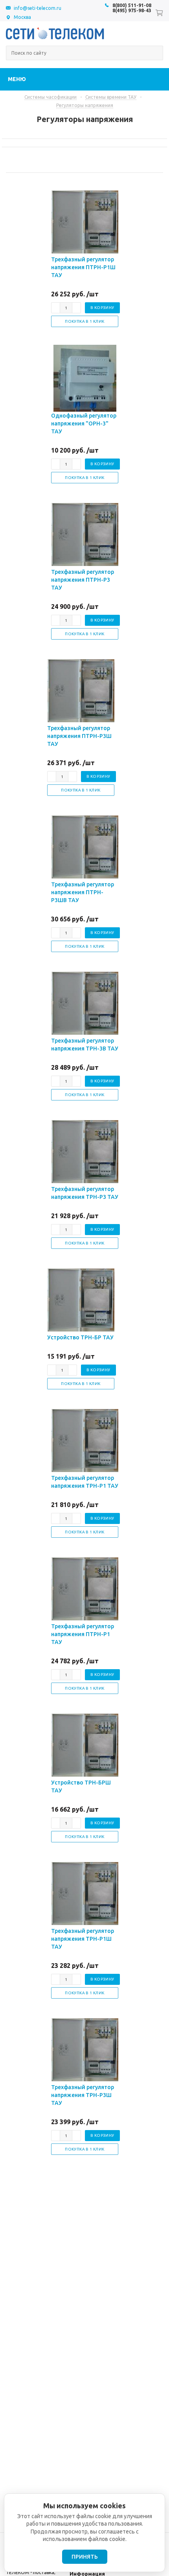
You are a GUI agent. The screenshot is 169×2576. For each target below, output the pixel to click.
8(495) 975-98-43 (131, 10)
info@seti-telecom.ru (37, 8)
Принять (85, 2557)
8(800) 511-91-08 (131, 5)
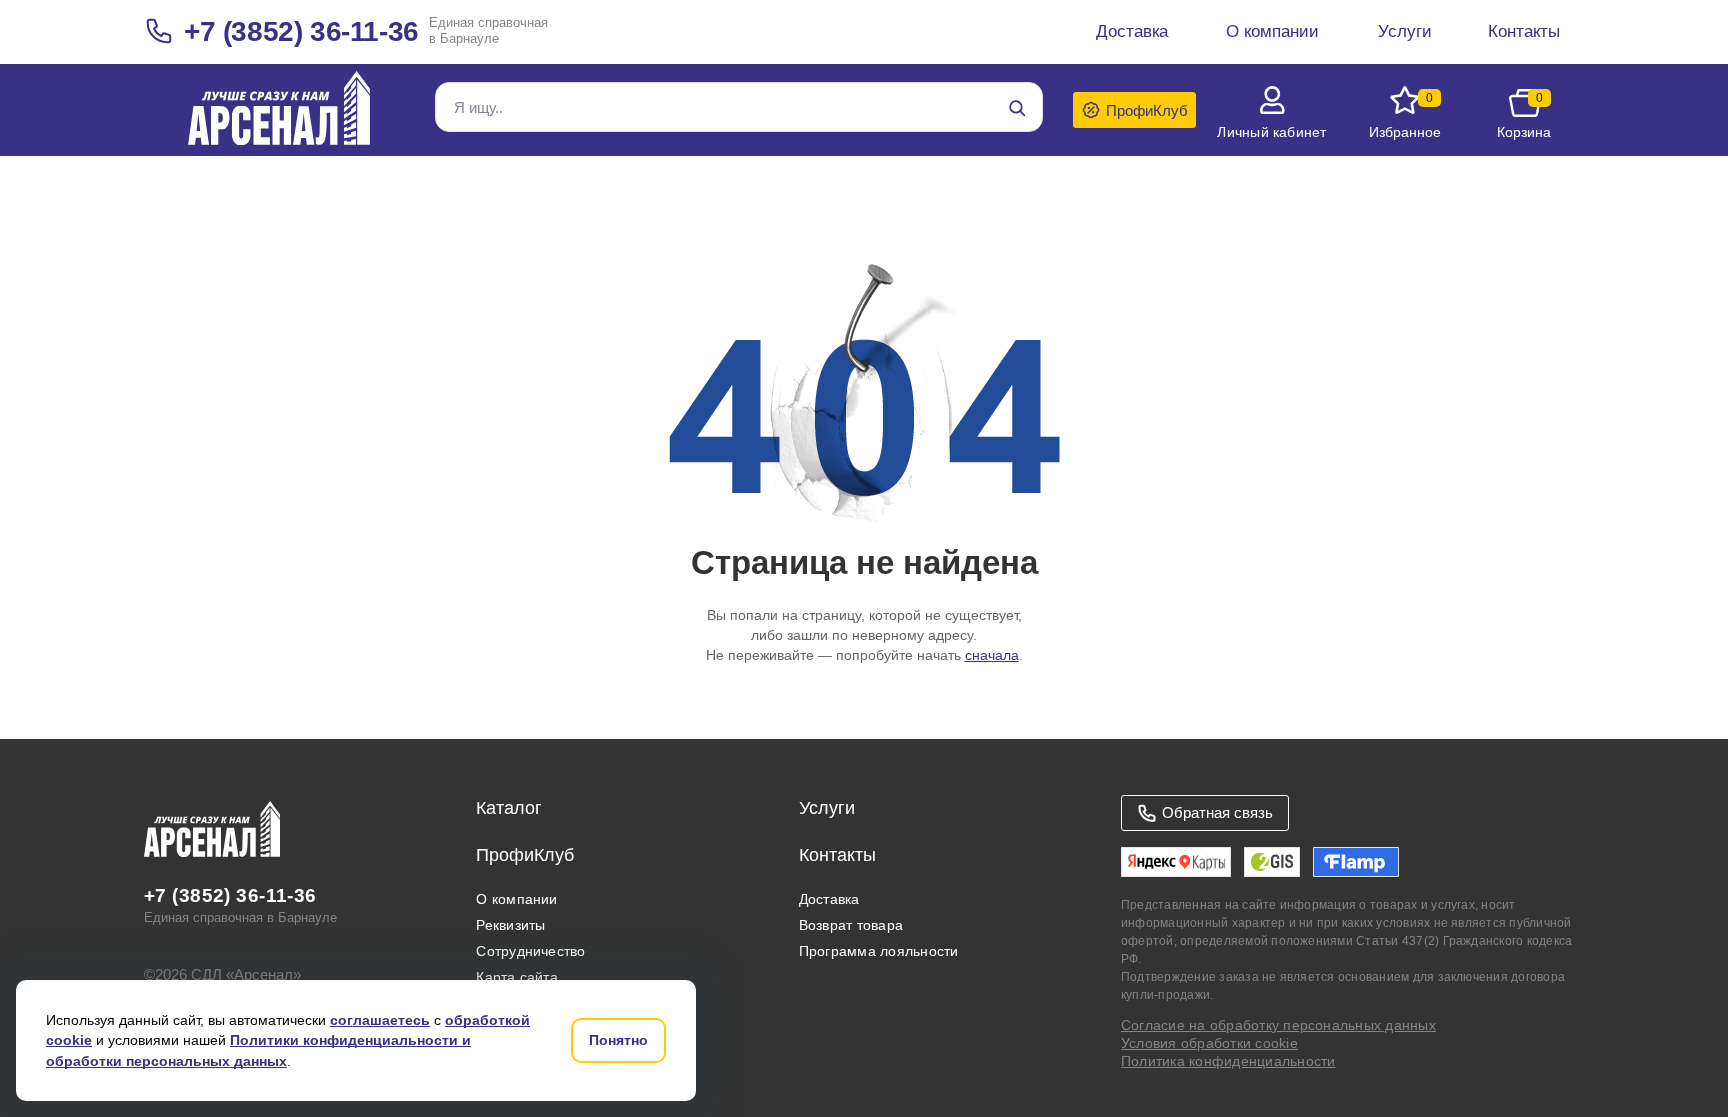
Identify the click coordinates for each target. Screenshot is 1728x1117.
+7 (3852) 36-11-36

◇ ◇ ◇

### EXERCISE REQUIREMENTS
Would you output the data above exactly as written, but with no images?

### SOLVED PROBLEM
You are a GUI agent. The screenshot is 169×2576. For each target below, output the pixel to click.
8(495) 975-98-43 (131, 10)
info@seti-telecom.ru (37, 8)
Принять (85, 2557)
8(800) 511-91-08 (131, 5)
Identify the click coordinates for each target. Screenshot is 1728x1117.
+7 (3852) 36-11-36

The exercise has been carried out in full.